──────── DATA EXTRACT ────────

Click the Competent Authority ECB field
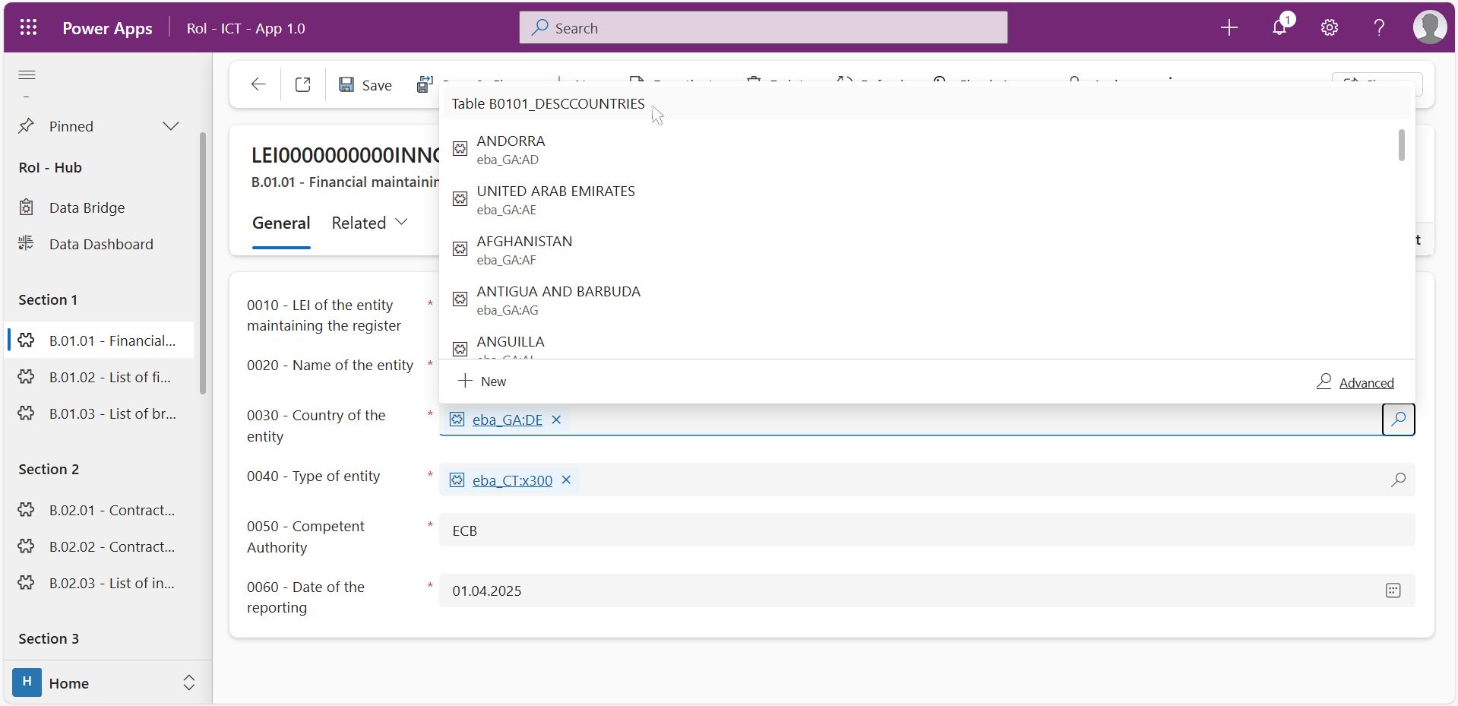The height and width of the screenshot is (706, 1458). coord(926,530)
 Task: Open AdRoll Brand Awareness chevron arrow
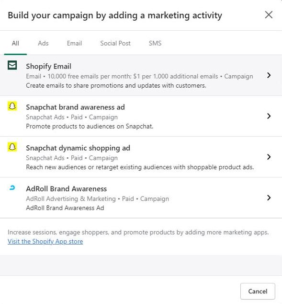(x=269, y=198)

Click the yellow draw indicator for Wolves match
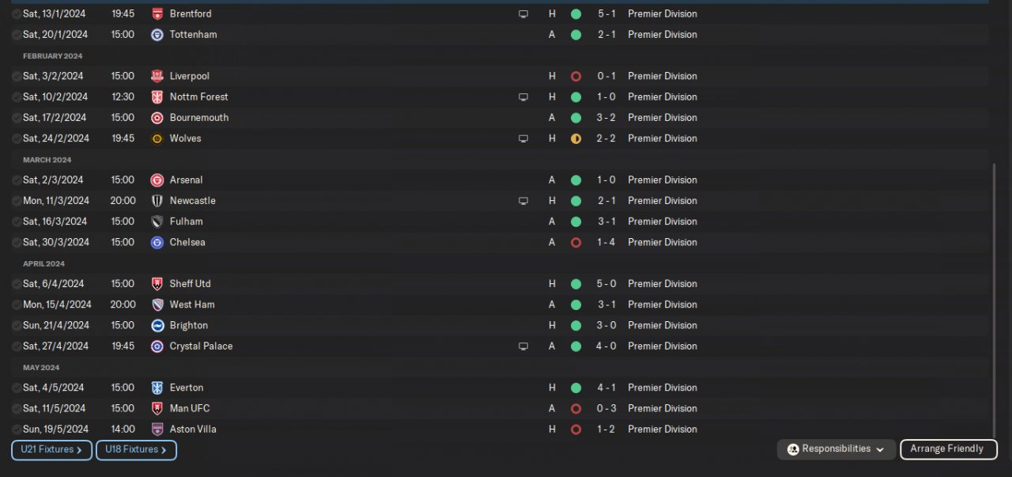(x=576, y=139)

────────

• [ACTIVITY] Output only the lines running from the one containing "Click the yellow" to the end of the records, inclusive and exact; skip the pictures.

• [SOLUTION FOR THIS TASK]
Click the yellow draw indicator for Wolves match
(x=576, y=139)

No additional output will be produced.